Bologna e la legge della questura

"Tout le monde deteste la police". È questo l'urlo che risuona per le strade di Bologna dopo i fatti di giovedì scorso, quando la polizia è entrata nella biblioteca della facoltà di lettere, al n. 36 di via Zamboni, per sgomberare di forza gli studenti che l'avevano occupata smontando i tornelli che da qualche settimana controllavano gli accessi all'edificio.

Una storia ormai nota alle cronache, quella del movimento studentesco bolognese, che porta avanti la battaglia per un sapere libero e per un università i cui servizi ad essa connessi siano aperti a tutti e per tutti. Storia altrettanto nota quella della polizia che carica pesantemente (anche con furgoni blindati...) e manganella con forza gli studenti.

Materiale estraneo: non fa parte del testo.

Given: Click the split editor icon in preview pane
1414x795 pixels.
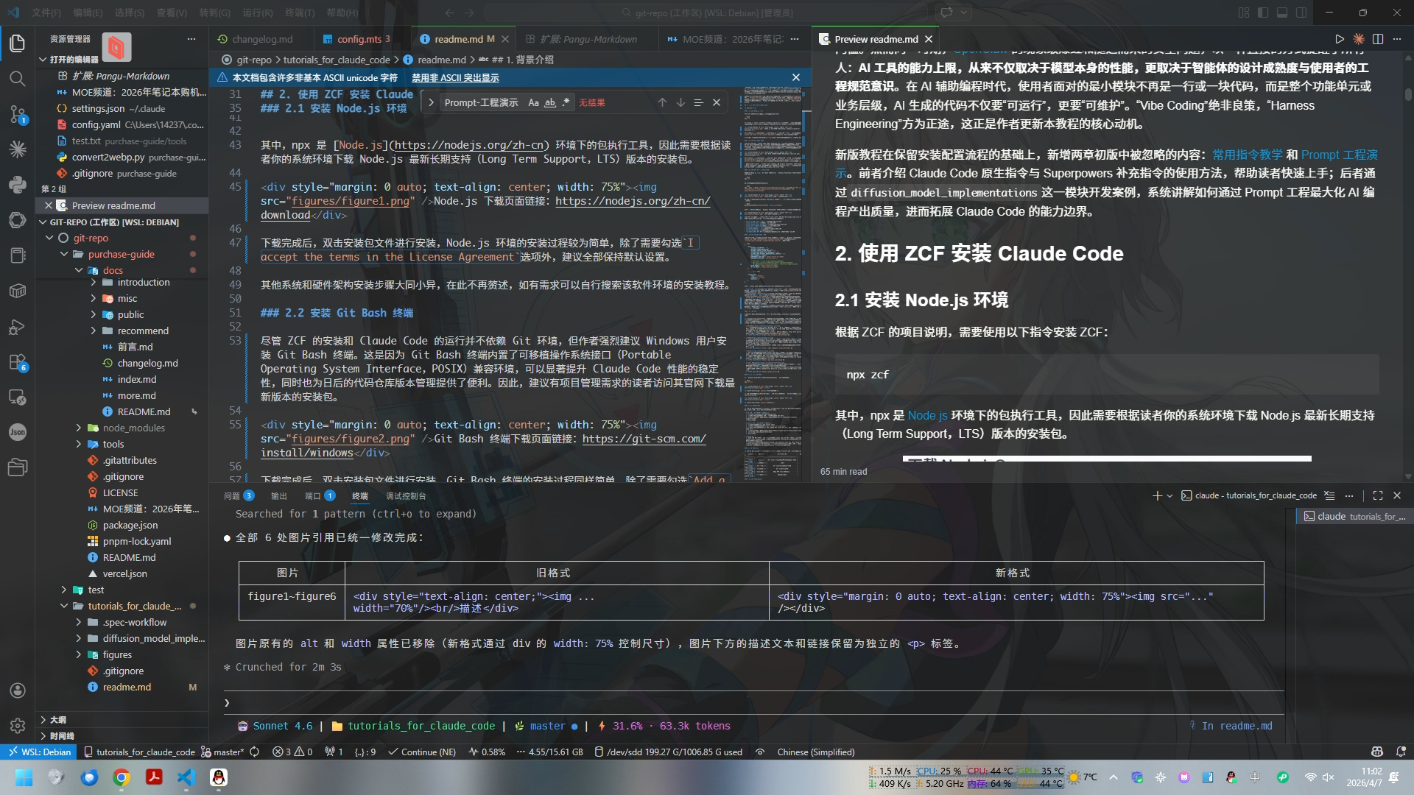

Le vicende di questi giorni hanno reso noto a tutti che a Bologna oggi non governa più la democrazia ma la questura, non più la dialettica del confronto ma la soppressione del dissenso. Molte centinaia di studenti ieri sono scesi in corteo attraversando la città da piazza Verdi, nella zona universitaria al centro della città. Da via indipendenza lungo i viali e poi ancora davanti al 36 di via Zamboni.

Scene che ormai si vedono quotidianamente nelle nostre città, ma che in via Zamboni non si vedevano da anni: la polizia presidia le strade, gli scudi impediscono agli studenti di rientrare nelle biblioteche, le istituzioni restano silenti di fronte a una delle risorse più importanti per la città (e per il futuro del Paese) e anzi ordina e avvalla queste scene raccapriccianti.

Ieri un nuovo corteo, al quale hanno partecipato molte realtà sociali e politiche cittadine, le forze del sindacalismo di base come Usb e Sicobas, studenti, precari e lavoratori assieme per le strade della città, perchè l'uso della forza in via Zamboni è solo la punta dell'iceberg rispetto a ciò che succede in città.

Le politiche di esclusione, privatizzazione e restrizione degli spazi democratici infatti hanno sempre prodotto, e sempre produrranno solo reazione, ribellione e organizzazione del conflitto.

Intanto rispetto ai compagni fermati ieri, una è stata liberata mentre l'altra è agli arresti domiciliari. Del terzo fermato, non appartenente a nessun gruppo, non si riescono ad avere notizie.

Intanto la questura annuncia l'intenzione di emanare nuove denunce per "associazione a delinquere" che colpiscano direttamente "le regie" delle diverse mobilitazioni che hanno caratterizzato le lotte del movimento studentesco negli ultimi mesi.